━━ Input data

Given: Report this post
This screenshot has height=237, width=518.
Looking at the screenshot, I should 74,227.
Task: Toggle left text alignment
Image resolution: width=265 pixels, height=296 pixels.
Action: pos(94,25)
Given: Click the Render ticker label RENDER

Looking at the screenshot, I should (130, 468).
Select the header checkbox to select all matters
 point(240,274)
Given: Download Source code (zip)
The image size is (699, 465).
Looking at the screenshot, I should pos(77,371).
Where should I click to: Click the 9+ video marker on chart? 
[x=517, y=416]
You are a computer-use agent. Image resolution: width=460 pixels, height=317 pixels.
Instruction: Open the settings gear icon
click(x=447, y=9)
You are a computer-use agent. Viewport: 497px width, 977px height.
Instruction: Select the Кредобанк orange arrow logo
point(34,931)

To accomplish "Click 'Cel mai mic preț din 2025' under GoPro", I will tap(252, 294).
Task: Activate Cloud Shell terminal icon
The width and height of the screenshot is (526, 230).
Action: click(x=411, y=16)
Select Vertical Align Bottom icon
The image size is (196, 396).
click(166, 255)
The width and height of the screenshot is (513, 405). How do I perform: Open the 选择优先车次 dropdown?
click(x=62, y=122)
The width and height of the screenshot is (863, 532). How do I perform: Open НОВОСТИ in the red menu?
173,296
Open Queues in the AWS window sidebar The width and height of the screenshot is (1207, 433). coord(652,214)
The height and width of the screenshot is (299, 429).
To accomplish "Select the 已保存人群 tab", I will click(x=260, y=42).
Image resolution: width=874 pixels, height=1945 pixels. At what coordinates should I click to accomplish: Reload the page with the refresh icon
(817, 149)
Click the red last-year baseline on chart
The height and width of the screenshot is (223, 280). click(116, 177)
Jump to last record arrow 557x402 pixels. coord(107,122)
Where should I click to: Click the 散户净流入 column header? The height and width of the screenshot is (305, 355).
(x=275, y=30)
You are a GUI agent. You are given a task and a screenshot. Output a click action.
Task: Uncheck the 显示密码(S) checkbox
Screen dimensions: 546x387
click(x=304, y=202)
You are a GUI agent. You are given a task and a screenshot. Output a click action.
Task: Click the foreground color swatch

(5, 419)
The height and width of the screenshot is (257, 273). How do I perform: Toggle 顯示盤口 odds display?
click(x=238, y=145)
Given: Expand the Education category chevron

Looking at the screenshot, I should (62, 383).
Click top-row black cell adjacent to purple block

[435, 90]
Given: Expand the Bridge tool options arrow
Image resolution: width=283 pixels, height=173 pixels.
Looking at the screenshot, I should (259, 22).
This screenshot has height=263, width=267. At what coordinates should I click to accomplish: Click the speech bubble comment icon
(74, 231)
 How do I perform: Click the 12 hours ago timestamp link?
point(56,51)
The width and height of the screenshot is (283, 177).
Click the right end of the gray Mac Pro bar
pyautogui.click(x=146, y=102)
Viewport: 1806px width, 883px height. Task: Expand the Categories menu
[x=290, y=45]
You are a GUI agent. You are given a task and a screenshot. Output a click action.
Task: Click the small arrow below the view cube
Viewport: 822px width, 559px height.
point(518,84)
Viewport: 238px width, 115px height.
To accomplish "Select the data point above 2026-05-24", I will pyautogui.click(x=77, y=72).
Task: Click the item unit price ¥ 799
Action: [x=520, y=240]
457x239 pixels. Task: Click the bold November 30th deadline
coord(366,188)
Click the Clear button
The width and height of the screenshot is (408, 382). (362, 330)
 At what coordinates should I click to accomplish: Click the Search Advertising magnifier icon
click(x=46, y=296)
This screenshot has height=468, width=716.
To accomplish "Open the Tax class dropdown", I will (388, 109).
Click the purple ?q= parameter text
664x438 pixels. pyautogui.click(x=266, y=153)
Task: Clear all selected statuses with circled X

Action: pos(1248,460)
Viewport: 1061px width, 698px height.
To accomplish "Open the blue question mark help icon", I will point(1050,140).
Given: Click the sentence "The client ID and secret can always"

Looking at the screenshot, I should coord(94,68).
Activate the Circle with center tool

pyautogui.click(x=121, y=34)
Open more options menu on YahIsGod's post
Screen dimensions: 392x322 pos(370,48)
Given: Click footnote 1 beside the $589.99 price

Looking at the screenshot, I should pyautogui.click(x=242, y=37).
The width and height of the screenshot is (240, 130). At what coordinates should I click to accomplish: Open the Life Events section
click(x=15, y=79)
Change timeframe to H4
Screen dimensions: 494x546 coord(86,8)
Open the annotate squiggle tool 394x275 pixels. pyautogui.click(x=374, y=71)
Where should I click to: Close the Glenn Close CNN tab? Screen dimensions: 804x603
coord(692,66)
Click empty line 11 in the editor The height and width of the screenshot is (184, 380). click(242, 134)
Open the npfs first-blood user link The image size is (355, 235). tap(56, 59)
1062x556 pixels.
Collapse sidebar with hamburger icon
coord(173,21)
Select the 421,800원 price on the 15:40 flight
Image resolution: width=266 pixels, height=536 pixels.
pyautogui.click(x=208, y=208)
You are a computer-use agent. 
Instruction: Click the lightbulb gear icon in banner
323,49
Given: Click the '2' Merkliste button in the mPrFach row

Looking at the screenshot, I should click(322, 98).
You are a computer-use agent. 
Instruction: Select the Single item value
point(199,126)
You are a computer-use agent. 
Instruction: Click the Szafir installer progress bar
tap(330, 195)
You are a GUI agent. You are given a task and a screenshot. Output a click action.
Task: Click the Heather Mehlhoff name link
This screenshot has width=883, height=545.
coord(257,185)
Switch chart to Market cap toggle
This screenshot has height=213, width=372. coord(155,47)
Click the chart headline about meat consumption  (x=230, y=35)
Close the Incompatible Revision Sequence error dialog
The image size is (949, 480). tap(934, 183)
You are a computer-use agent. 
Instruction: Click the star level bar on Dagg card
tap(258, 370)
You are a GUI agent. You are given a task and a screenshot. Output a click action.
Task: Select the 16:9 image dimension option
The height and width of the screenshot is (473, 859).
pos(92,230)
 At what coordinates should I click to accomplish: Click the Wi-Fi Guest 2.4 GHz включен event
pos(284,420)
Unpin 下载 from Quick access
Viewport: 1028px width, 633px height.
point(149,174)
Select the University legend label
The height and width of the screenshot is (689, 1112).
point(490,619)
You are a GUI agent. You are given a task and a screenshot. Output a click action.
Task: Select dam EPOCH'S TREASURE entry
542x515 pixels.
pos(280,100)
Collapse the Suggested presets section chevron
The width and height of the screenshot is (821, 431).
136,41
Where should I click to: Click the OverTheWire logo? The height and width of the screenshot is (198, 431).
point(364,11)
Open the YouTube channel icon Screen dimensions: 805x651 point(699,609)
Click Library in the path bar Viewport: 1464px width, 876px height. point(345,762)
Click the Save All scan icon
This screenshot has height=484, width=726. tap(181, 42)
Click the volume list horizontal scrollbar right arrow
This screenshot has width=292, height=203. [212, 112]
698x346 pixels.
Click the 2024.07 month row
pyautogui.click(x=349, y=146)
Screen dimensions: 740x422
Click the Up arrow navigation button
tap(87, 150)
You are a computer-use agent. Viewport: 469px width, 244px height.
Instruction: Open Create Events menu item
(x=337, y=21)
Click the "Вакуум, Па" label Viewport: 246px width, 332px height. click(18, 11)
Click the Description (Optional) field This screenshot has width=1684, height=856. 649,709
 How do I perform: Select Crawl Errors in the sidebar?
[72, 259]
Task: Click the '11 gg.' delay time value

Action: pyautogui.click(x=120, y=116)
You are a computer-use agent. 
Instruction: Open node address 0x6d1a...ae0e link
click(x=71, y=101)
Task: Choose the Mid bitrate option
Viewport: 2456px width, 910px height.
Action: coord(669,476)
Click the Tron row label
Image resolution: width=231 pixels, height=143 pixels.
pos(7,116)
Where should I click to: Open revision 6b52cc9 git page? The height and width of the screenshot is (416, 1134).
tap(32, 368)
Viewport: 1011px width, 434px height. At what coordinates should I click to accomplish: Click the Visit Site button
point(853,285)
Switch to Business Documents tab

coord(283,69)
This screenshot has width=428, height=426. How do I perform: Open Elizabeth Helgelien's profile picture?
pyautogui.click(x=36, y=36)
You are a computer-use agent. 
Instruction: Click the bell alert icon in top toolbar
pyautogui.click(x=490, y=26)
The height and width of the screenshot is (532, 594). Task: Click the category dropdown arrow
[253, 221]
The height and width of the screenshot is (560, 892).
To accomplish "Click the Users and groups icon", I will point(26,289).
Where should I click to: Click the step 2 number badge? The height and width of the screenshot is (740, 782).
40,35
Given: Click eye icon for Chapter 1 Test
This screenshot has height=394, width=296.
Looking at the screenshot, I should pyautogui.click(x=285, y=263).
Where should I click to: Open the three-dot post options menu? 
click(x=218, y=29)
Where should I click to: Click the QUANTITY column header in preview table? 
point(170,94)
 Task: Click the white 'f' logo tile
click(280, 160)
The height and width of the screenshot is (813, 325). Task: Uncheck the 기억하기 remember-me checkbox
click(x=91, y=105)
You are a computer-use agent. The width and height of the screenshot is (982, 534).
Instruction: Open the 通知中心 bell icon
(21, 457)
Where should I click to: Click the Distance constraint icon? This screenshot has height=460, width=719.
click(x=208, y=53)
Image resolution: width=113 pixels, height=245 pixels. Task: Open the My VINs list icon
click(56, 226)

━━━━

The response should hold exactly the lines starting at the line with "Task: Click the small" and ending at the line with "Open the npfs", and no other line of the material above.

Task: Click the small arrow below the view cube
Viewport: 822px width, 559px height.
point(518,84)
Viewport: 238px width, 115px height.
To accomplish "Select the data point above 2026-05-24", I will pyautogui.click(x=77, y=72).
Task: Click the item unit price ¥ 799
Action: [x=520, y=240]
457x239 pixels. Task: Click the bold November 30th deadline
coord(366,188)
Click the Clear button
The width and height of the screenshot is (408, 382). (362, 330)
 At what coordinates should I click to accomplish: Click the Search Advertising magnifier icon
click(x=46, y=296)
This screenshot has height=468, width=716.
To accomplish "Open the Tax class dropdown", I will (388, 109).
Click the purple ?q= parameter text
664x438 pixels. pyautogui.click(x=266, y=153)
Task: Clear all selected statuses with circled X

Action: pos(1248,460)
Viewport: 1061px width, 698px height.
To accomplish "Open the blue question mark help icon", I will point(1050,140).
Given: Click the sentence "The client ID and secret can always"

Looking at the screenshot, I should coord(94,68).
Activate the Circle with center tool

pyautogui.click(x=121, y=34)
Open more options menu on YahIsGod's post
Screen dimensions: 392x322 pos(370,48)
Given: Click footnote 1 beside the $589.99 price

Looking at the screenshot, I should pyautogui.click(x=242, y=37).
The width and height of the screenshot is (240, 130). At what coordinates should I click to accomplish: Open the Life Events section
click(x=15, y=79)
Change timeframe to H4
Screen dimensions: 494x546 coord(86,8)
Open the annotate squiggle tool 394x275 pixels. pyautogui.click(x=374, y=71)
Where should I click to: Close the Glenn Close CNN tab? Screen dimensions: 804x603
coord(692,66)
Click empty line 11 in the editor The height and width of the screenshot is (184, 380). click(242, 134)
Open the npfs first-blood user link The image size is (355, 235). tap(56, 59)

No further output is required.